● PROBLEM STATEMENT
Repeat word for word the lines starting at the one with "You are a GUI" and ending at the final line of the material, both ends included; omit pictures.

● RECORDS
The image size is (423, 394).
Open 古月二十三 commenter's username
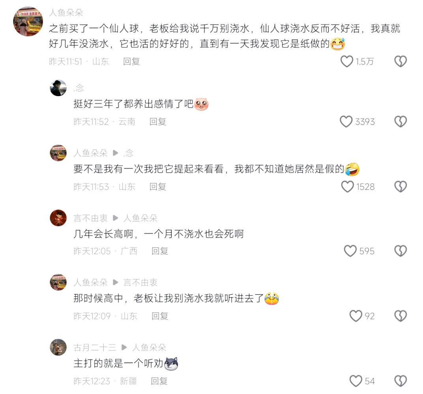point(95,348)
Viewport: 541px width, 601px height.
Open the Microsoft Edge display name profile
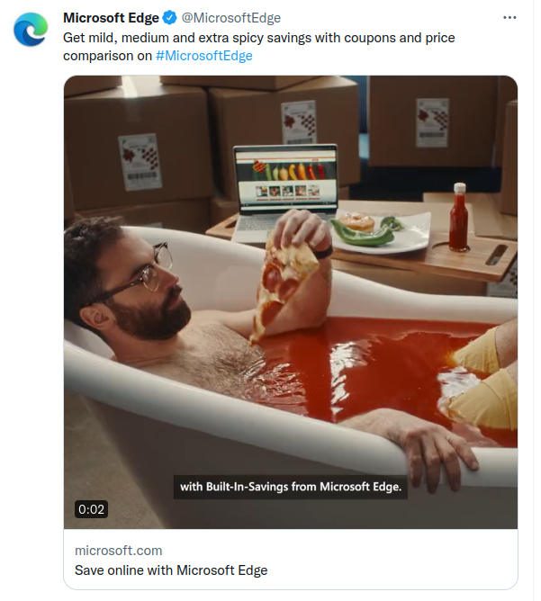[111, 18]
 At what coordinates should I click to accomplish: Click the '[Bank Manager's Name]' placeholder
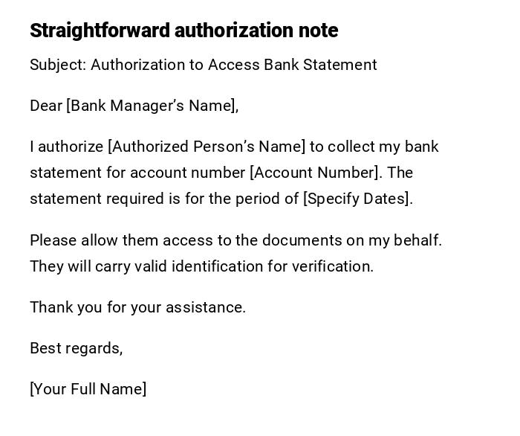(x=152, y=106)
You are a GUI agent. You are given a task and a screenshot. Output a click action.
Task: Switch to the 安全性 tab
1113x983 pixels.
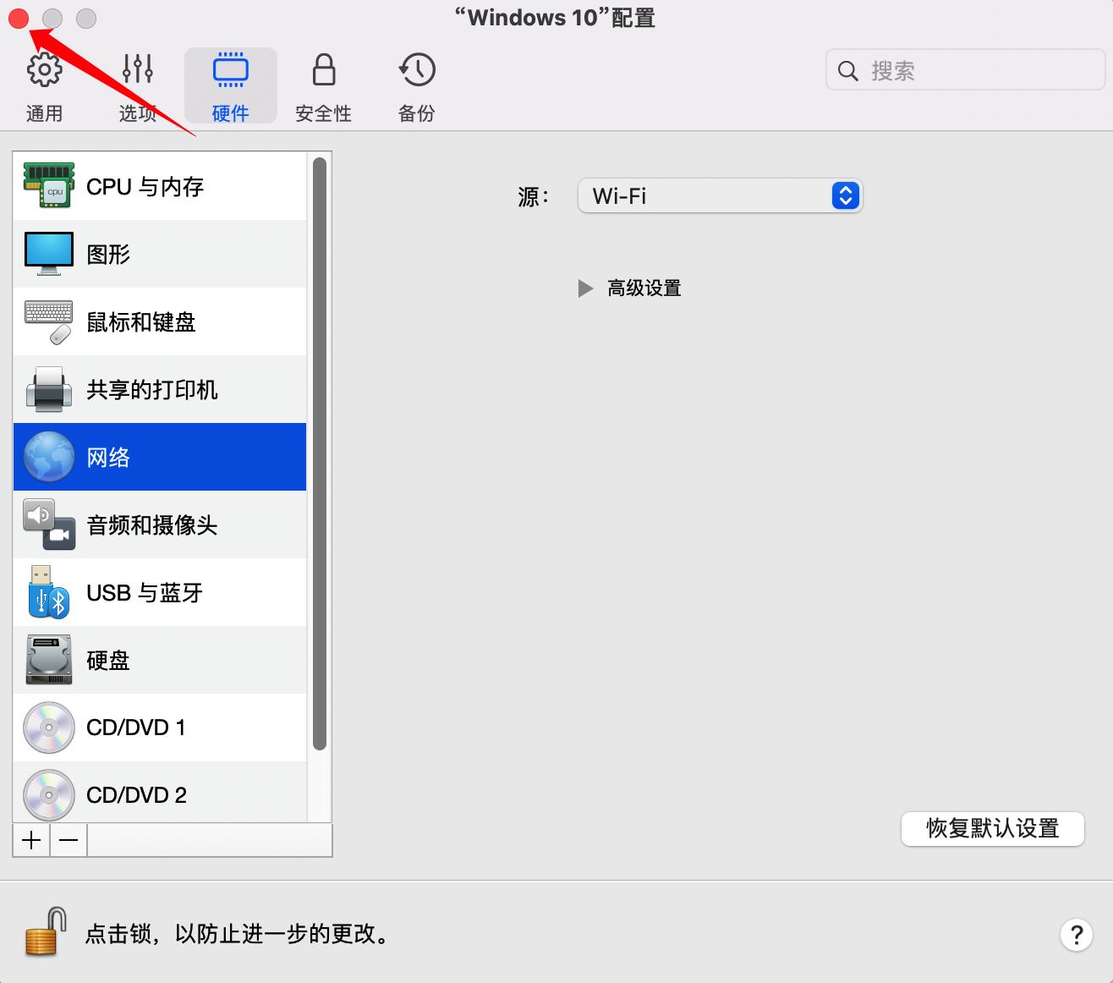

● SOLVED PROBLEM
You are a GUI agent. You are given a task and a screenshot. Output a click action.
Task: Switch to the 安全性 tab
1113x983 pixels.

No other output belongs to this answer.